Caro Collega,
ti è sicuramente noto che l’Organizzazione Mondiale della Sanità OMS ha diffuso un comunicato stampa sul rapporto tra carne e tumori. Tale comunicato esprime “contraddizioni che hanno spianato la strada a messaggi mediatici semplicistici, dannosi e allarmistici. Così l’OMS compromette la sua stessa autorevolezza.”
Lo scorso 11 novembre la nostra Associazione ha promosso informazioni corrette per tranquillizzare i cittadini sull’opportunità di mantenere un regime alimentare tradizionale, pur aggiornato ai ritmi di lavoro contemporanei, con la collaborazione del Dr. Davide Calderone, Direttore di ASSICA (Associazione Industriali delle Carni e dei Salumi), che ha sottolineato le peculiarità dei salumi italiani, differenti rispetto a quelli prodotti all’estero, e ha evidenziato una sostanziale differenza nel regime alimentare fra i consumatori italiani e quelli di altri Paesi.

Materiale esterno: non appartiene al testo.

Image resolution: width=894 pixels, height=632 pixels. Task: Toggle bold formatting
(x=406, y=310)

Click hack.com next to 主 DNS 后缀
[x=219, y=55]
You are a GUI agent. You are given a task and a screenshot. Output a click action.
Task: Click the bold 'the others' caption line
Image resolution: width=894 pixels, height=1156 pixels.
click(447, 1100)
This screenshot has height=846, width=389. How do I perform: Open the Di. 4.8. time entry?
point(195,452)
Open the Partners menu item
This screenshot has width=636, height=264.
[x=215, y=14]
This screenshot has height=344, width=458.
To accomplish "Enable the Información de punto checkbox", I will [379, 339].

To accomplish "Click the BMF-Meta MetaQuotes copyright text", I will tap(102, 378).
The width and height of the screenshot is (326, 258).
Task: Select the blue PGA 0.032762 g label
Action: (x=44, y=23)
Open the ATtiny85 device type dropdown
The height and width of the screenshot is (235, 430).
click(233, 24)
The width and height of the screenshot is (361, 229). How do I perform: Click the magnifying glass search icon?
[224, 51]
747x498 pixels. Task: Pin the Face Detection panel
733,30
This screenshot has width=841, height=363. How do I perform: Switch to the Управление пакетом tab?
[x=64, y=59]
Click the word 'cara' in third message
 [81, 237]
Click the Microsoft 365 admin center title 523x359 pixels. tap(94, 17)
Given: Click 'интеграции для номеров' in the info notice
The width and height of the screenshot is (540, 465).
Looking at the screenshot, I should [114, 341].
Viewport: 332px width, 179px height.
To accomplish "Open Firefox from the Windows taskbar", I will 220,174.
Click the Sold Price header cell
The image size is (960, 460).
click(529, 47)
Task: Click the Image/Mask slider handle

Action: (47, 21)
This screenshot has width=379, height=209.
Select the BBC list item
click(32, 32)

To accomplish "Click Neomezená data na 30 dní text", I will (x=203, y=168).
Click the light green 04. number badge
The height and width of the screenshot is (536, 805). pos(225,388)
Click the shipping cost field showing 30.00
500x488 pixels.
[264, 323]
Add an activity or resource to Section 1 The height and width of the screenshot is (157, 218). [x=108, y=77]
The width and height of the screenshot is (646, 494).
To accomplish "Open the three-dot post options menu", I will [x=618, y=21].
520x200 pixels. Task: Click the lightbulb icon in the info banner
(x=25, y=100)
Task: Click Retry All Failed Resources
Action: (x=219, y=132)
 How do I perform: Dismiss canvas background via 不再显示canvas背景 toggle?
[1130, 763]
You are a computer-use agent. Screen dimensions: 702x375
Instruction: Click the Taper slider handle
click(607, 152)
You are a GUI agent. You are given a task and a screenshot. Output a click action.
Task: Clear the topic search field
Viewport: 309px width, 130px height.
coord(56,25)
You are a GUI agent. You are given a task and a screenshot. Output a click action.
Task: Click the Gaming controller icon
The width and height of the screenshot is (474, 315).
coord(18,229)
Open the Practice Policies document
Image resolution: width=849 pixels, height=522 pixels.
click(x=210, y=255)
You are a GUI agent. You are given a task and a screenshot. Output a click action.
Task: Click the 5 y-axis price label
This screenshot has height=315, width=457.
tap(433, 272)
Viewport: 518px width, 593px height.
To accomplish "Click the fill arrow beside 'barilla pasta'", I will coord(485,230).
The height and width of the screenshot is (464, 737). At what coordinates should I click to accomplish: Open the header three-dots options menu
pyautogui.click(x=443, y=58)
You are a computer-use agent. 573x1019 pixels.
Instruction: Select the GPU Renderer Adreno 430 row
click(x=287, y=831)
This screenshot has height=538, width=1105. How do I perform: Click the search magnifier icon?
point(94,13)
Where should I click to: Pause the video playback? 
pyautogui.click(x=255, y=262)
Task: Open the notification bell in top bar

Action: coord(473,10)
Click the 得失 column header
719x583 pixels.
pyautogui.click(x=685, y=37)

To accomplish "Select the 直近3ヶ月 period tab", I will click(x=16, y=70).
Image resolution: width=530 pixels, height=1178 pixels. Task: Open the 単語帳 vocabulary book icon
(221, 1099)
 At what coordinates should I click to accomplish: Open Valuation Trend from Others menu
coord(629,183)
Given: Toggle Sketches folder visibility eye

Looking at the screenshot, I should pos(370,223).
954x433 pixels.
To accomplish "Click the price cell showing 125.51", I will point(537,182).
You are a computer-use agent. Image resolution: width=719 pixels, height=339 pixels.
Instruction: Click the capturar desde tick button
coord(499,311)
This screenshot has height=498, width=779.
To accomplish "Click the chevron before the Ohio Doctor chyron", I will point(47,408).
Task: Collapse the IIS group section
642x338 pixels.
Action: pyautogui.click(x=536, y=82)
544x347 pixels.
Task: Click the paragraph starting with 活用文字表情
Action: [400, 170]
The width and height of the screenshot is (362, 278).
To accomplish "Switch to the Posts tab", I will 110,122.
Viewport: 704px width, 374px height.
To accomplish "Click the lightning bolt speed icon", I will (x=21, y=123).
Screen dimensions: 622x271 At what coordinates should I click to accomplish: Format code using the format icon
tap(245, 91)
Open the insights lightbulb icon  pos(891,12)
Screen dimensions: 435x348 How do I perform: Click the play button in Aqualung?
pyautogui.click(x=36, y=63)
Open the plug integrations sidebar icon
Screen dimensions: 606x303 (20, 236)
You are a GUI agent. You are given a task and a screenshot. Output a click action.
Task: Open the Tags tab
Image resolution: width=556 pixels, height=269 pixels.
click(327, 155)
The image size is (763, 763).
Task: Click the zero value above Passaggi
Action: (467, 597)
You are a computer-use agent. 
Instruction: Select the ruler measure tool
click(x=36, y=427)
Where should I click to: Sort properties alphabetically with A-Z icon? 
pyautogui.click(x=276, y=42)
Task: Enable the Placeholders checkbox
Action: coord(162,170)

Calderone, utilizzando i dati provenienti dallo studio Meat consumption in the European Prospective Investigation into Cancer and Nutrition (EPIC) cohorts: results from 24-hour dietary recalls (Public Health Nutrition: 5(6B), 1243–1258), ha mostrato i dati di consumo del nostro Paese e di altre nazioni europee, nelle quali si evince che in Italia si mangiano pochi salumi, molti meno rispetto agli altri Stati europei. In generale il consumo di carne rossa o trasformata in Italia è la metà (25 gr/giorno) di quanto valutato come potenzialmente rischioso dall’OMS (50 gr/giorno, con un aumento del rischio potenziale del 18%).
Inoltre, le differenze con l’estero sono evidenti anche considerando la tipologia e la qualità dei prodotti di salumeria consumati: noi prediligiamo prosciutto cotto e crudo, mentre in Europa si prediligono salsicce e prodotti maggiormente trasformati, spesso ulteriormente fritti o grigliati prima del consumo.
Infine, sono stati ricordati i valori nutrizionali dei salumi italiani (aggiornati dall’INRAN – ora CREA-NUT – nel 2011, dopo circa 20 anni dai precedenti), che evidenziano quanto siano cambiati questi prodotti, che hanno meno sale, meno grassi e più vitamine. Alla luce di tutte queste considerazioni, appare chiaro quanto la comunicazione relativa al Rapporto IARC, che tiene conto di prodotti e panieri di consumatori così diversi fra loro, non sia un esempio di una corretta informazione, ma generi, come è accaduto, un allarmismo ingiustificato.